JAKARTA, KOMPAS.com - Master plan pengembangan pariwisata menjadi syarat mutlak jika ingin mendapatkan pinjaman uang dari Bank Dunia. Hal itu disampaikan oleh Ketua Kelompok Kerja Percepatan 10 Destinasi Prioritas Kemenpar, Hiramsyah Sambudhy Thaib, terkait pinjaman uang sebesar 200 juta dollar AS untuk pengembangan pariwisata Indonesia.
"(Dana 200 juta dollar AS) sebenarnya Bank Dunia support semua, tapi Bank Dunia pola pikirnya sama dengan Pak Jokowi. Dari pada kita terlalu banyak, tiga dulu saja yang dijadikan: Borobudur, Mandalika, Danau Toba. Ini dijadikan pilot project untuk dikebut pertama kali.
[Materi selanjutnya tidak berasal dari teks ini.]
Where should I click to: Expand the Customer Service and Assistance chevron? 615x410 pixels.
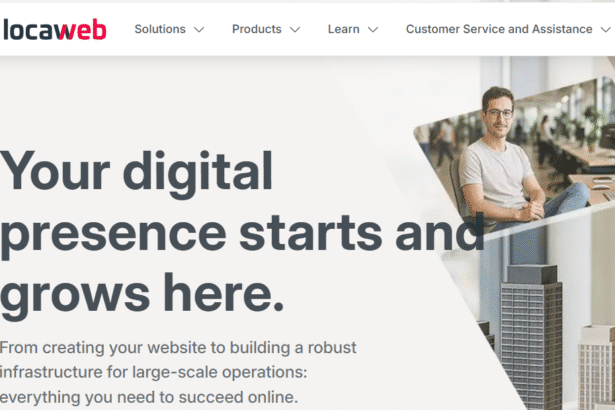(606, 29)
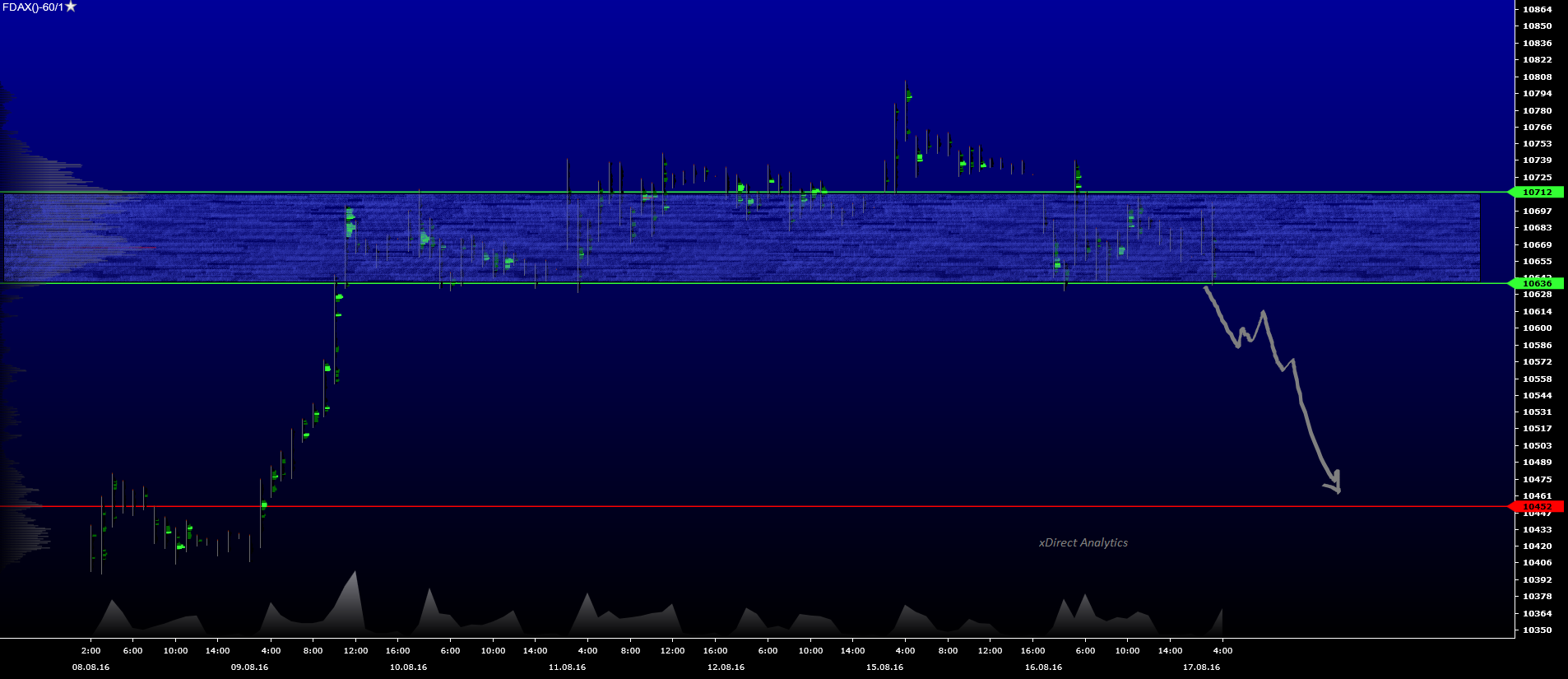Click the red 10452 price level tag
Viewport: 1568px width, 679px height.
1536,506
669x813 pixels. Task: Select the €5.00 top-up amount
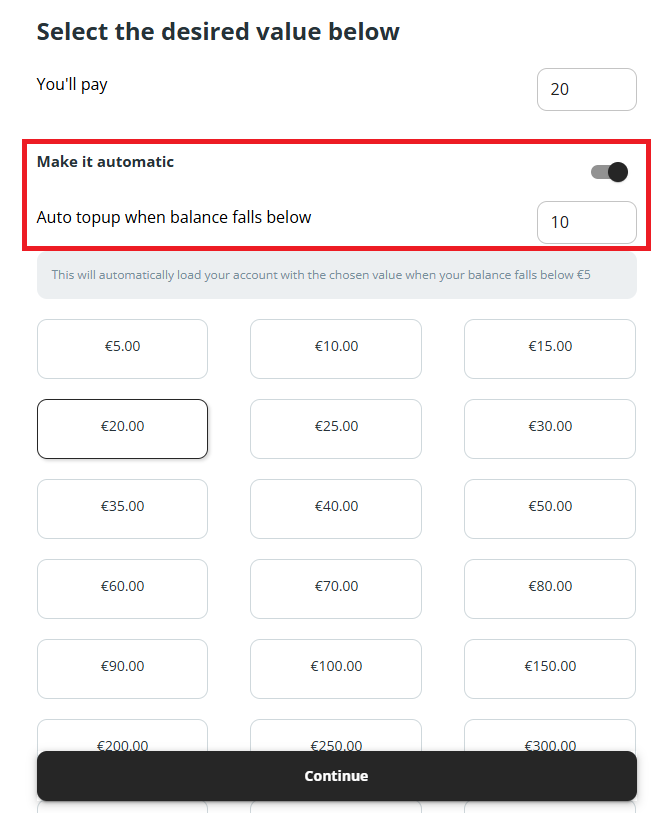[122, 348]

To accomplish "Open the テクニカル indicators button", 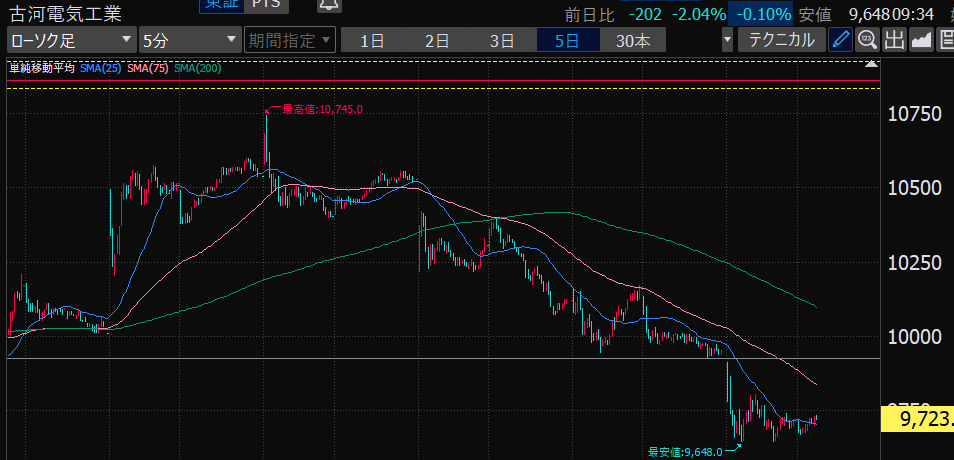I will [x=782, y=41].
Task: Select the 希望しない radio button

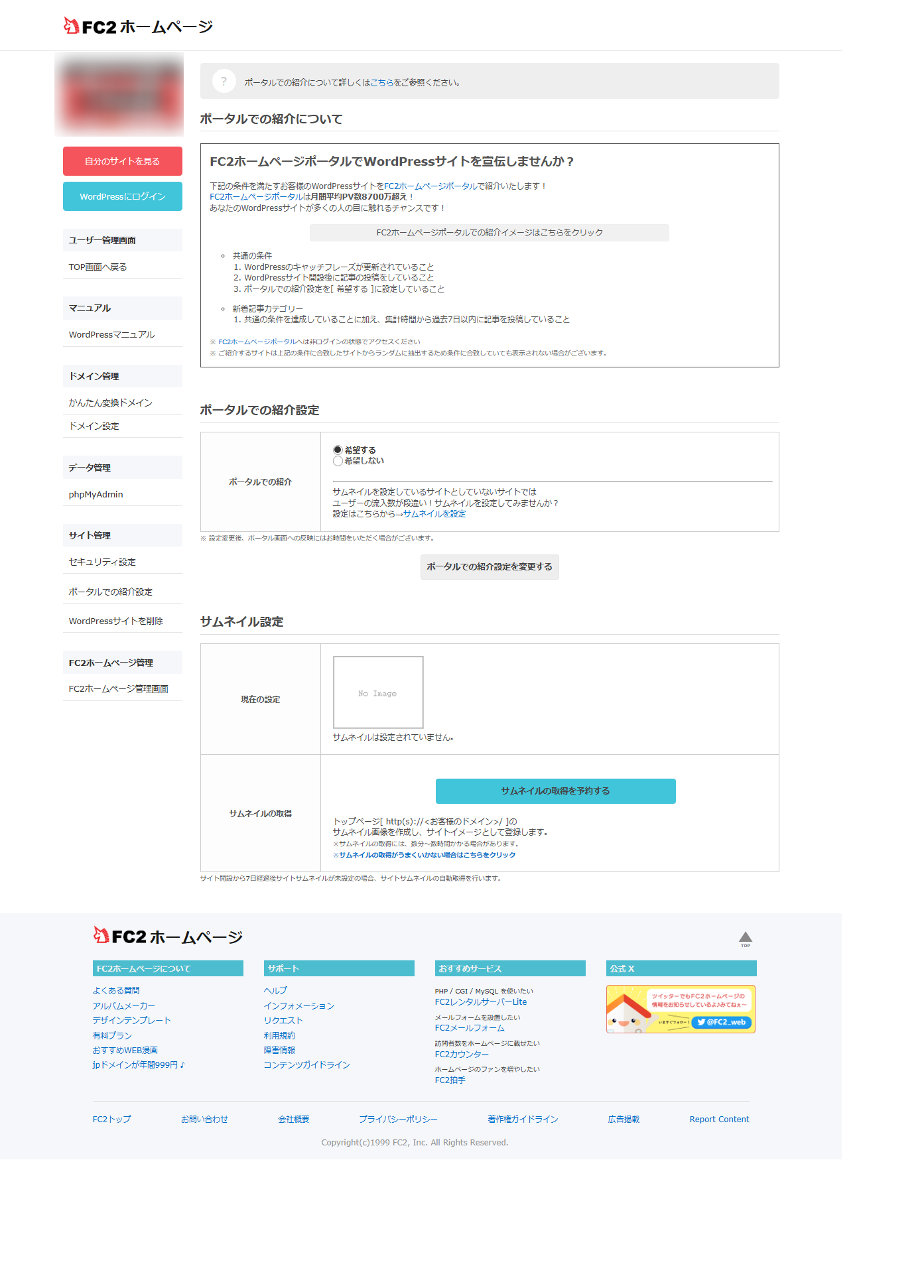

Dan pertama arahan Bank Dunia itu adalah membuat master plan pariwisata," kata Hiramsyah di Jakarta, Rabu (30/11/2016).
Menurutnya, selama ini Indonesia tak pernah mengenal master plan pengembangan pariwisata. Selama ini, lanjut Hiramsyah, bentuk master plan baru dikenal dalam bidang tata ruang dan infrastruktur.
"Dengan ditetapkannya pariwisata jadi core ini harus ada master plan pariwisata termasuk master plan detail di 10 destinasi ini," jelasnya.
Adapun 10 destinasi prioritas yang akan dikembangkan adalah Tanjung Kelayang, Tanjung Lesung, Mandalika, Morotai, Borobudur, Danau Toba, Kepulauan Seribu, Bromo Tengger Semeru, Wakatobi serta Labuan Bajo.
Menteri Pariwisata Arief Yahya menyebutkan, memang Bank Dunia mensyaratkan adanya master plan pengembangan pariwisata untuk pencairan dana pinjaman. Menurutnya, itu adalah hal yang wajar.
BACA JUGA: Master Plan Kawasan Pariwisata Danau Toba Ditargetkan Rampung 2017
"Lalu berdasarkan itu (master plan pariwisata) akan dibuat master plan infrastruktur. Itu wajar, kalau kita mau buat master plan infrastruktur, harus ada leading sector-nya. Dalam hal ini pariwisata," jelas Arief.
Ia mengatakan master plan secara keseluruhan yang dibutuhkan sebagai syarat Bank Dunia akan selesai pada 2017. Namun, untuk master plan sementara, lanjutnya akan selesai minimal bulan Juni 2017.
"Karena Bank Dunia akan mengucurkan pinjaman pada bulan Juli," tambahnya.